_Fragmento del texto_
★ ★ ★ ★ ★ ★ ★

La unión hace la fuerza y así lo demostraron en Villas Unidas, una comunidad que nació de la fusión de Villa Sánchez, Villa Bottas y Villa Del Trébol con un objetivo vital: “se unieron con el propósito de realizar una perforación y todo el trabajo de cañerías para poder abastecer de agua potable a los vecinos”. Finalmente, la geografía impuso apodos que perduran, como ocurrió con Villa San Ceferino, a la que “los pocitanos le decían la ‘villa larga’, porque caminarla de punta a punta se hacía interminable” debido a su extensión de diez cuadras.

Una obra necesaria para la identidad pocitana

El libro "Pocito, mi lugar en el mundo" surgió de la necesidad de documentar historias que no se encuentran en plataformas digitales modernas como Google. Para lograrlo, los autores recurrieron directamente al testimonio de los vecinos y a una minuciosa investigación de campo que permitió plasmar los orígenes de las primeras casas y los personajes que forjaron el departamento.

La obra, que contó con el apoyo de la Municipalidad de Pocito y el intendente Fabián Aballay, se encuentra disponible de forma gratuita y en formato digital en la web municipal, facilitando que pocitanos residentes incluso en el exterior puedan reconectarse con sus raíces. Este volumen es solo el inicio de una serie que busca rescatar la memoria histórica y la cultura del trabajo que define a esta tierra fértil al sur de San Juan.

★ ★ ★ ★ ★ ★ ★

_Datos proporcionados_
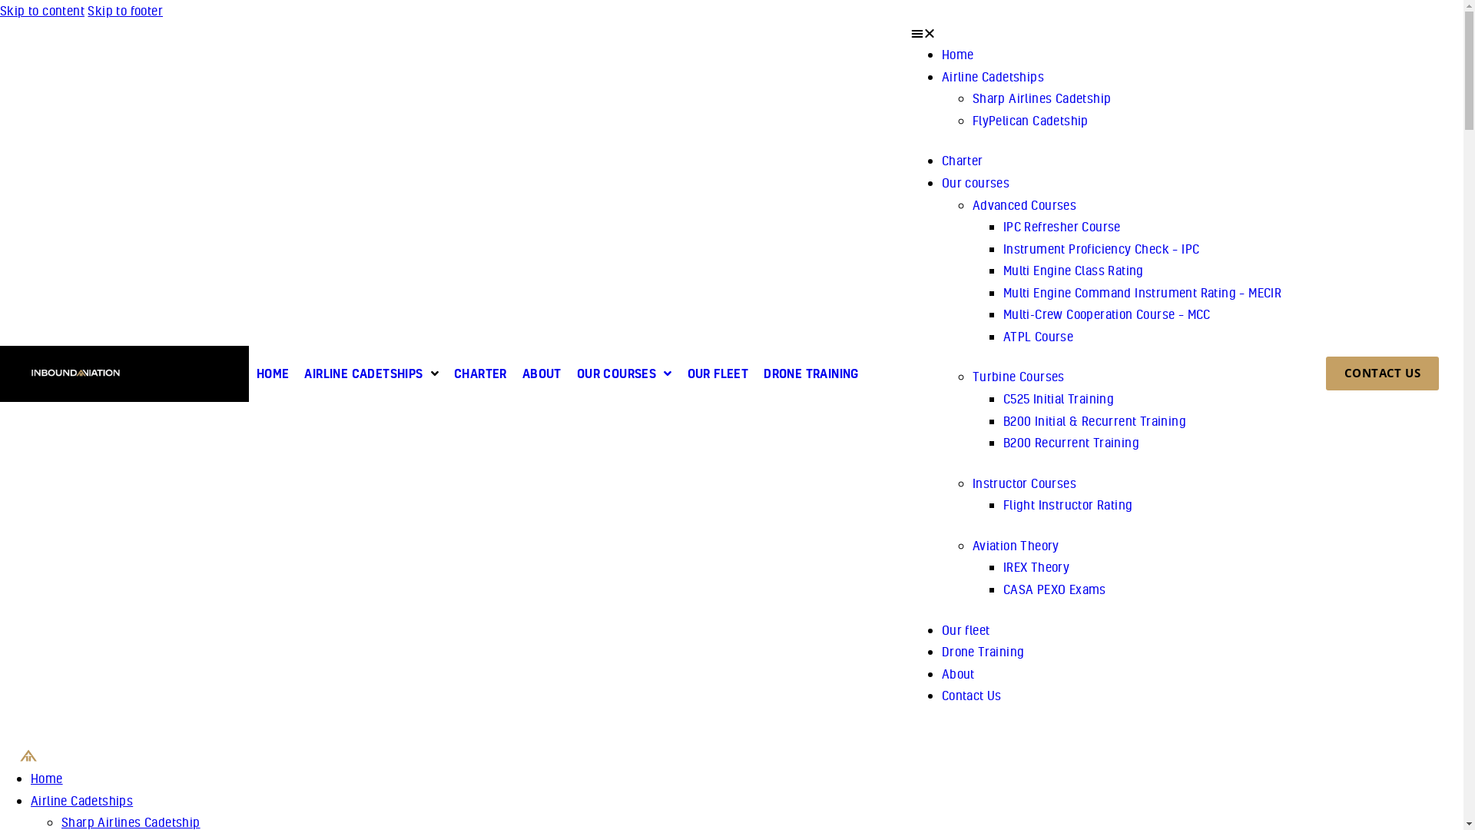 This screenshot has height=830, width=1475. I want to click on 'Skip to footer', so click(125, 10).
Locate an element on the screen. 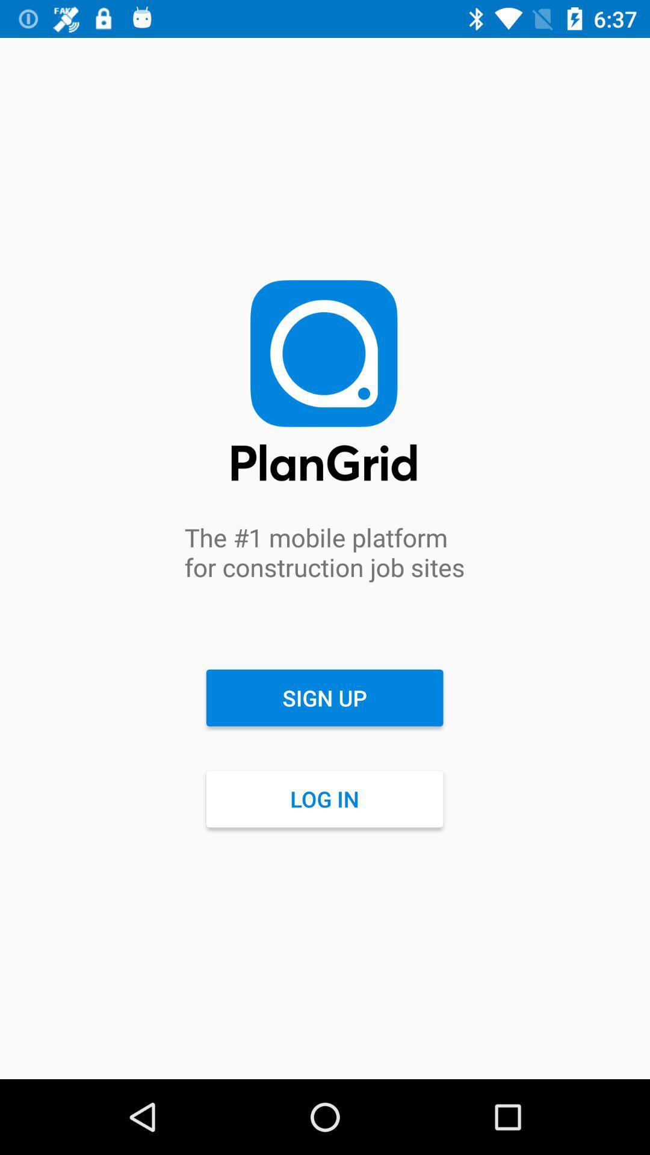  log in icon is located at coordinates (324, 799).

★ ★ ★ ★ ★ ★ ★

_Tareas a realizar_
[1] Según el fragmento sobre Pocito, ¿cuántas cuadras de extensión tenía Villa San Ceferino?
[2] Por favor, edita el fragmento sobre Pocito desde "La unión hace" hasta "de diez cuadras." inclusive, sustituyendo "perforación" por "excavación".

_Respuestas del ejercicio_
[1] Diez cuadras.

[2]
La unión hace la fuerza y así lo demostraron en Villas Unidas, una comunidad que nació de la fusión de Villa Sánchez, Villa Bottas y Villa Del Trébol con un objetivo vital: “se unieron con el propósito de realizar una excavación y todo el trabajo de cañerías para poder abastecer de agua potable a los vecinos”. Finalmente, la geografía impuso apodos que perduran, como ocurrió con Villa San Ceferino, a la que “los pocitanos le decían la ‘villa larga’, porque caminarla de punta a punta se hacía interminable” debido a su extensión de diez cuadras.